Carl Ulrich Franz Mannich (8 March 1877 in Breslau – 5 March 1947 in Karlsruhe) was a German chemist. From 1927 to 1943 he was professor for pharmaceutical chemistry at the University of Berlin. His areas of expertise were keto bases, alcohol bases, derivatives of piperidine, papaverine, lactones and also Digitalis-glycosides.

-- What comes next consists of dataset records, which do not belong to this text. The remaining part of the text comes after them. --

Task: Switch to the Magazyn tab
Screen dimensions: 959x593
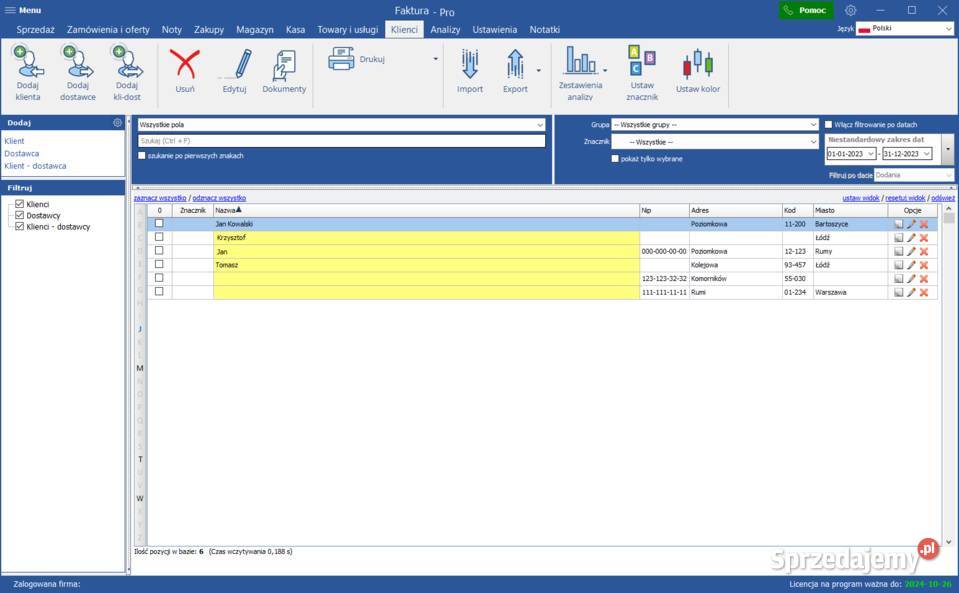Action: 254,30
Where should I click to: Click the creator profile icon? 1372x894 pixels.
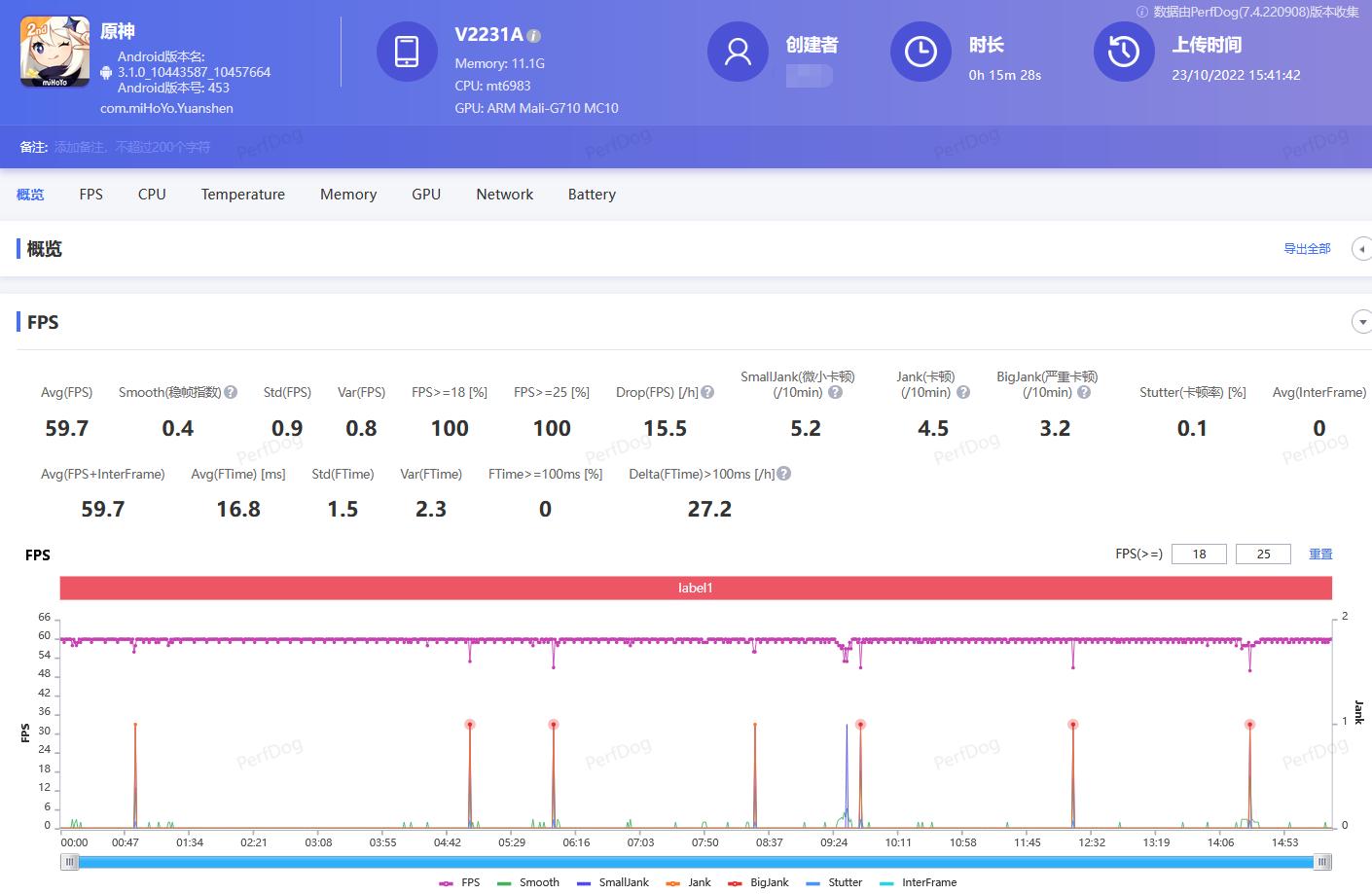(738, 52)
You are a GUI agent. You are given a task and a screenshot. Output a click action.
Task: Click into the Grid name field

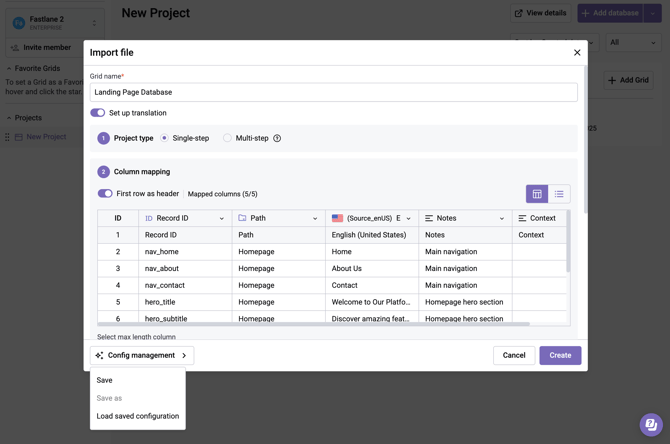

The Mannich reaction was named after his discovery of the mechanism in 1912.

==Biography==

===Life===
Mannich attended high school in Weimar and later on in Berlin where he left before graduating, taking an internship at a pharmacy instead. From 1898, he studied in Marburg and Berlin and received his doctorate in 1903 in Basel. In 1905, he completed the matriculation examination for the University of Berlin and passed the state examination for food chemistry. He completed his studies at the University of Berlin in 1910 after which he was appointed as an extraordinary professor. Mannich became an extraordinary professor for Pharmaceutical Chemistry in Göttingen from 1911 to 1917, and went to Frankfurt in 1920. Between 1927 and 1943 Mannich was Professor of Pharmaceutical Chemistry at the University of Berlin. In the years between 1932 and 1934 he was President of the "Deutsche Pharmazeutische Gesellschaft (DPhG)". In the winter semester 1946/1947, he took over the Chair of Pharmaceutical Chemistry at TH Karlsruhe.

===Scientific life===
Mannich is well known for his discovery of a special form of amino alkylation which was named after him: the Mannich reaction. Mannich, along with his colleague Willy Jacobsohn, synthesized the psychedelic drug and entactogen 3,4-methylenedioxyamphetamine (MDA) in 1910, though its psychoactive effects were not discovered until much later. In 1912, Mannich was able to describe the first synthetic morphine glucoside. He also completed a series of works in 1917 about the opium alkaloids and gave a method for the production of pure opium extracts. Mannich also developed a method for the determination of morphine content in opium, which allowed for effective dosing without having to use complex physiological individual tests. With his synthesis, he contributed to the determination of the structure of morphine.
Mannich advanced the field of applied pharmacy with his development of various testing and detection methods. These include polarimetry of starch in order to detect boric acid in food or the amount of ethanol in alcoholic beverages.

==Scientific works==
- Über die Bildung von Benzolderivaten aus Dimethylamino-butanon und Malon-ester bzw. Acetessigester. Berichte der deutschen chemischen Gesellschaft (1938, A and B Series), vol. 71 (10), p. 2090-2092.
- Eine Synthese des Arecaidinaldehyds und des Arecolins Berichte der deutschen chemischen Gesellschaft (1942, A and B Series), vol. 75 (12) p. 1480-1483.
- Über g-Strophanthin (Ouabain) und g-Strophanthidin Berichte der deutschen chemischen Gesellschaft (1942, A and B Series), vol. 75 (12), p. 737-750.
- Synthese und Umsetzungen von 1.3-Ketobasen mit sekundärem Stickstoff Berichte der deutschen chemischen Gesellschaft (1942, A and B Series), vol. 75 (1), p. 49-64.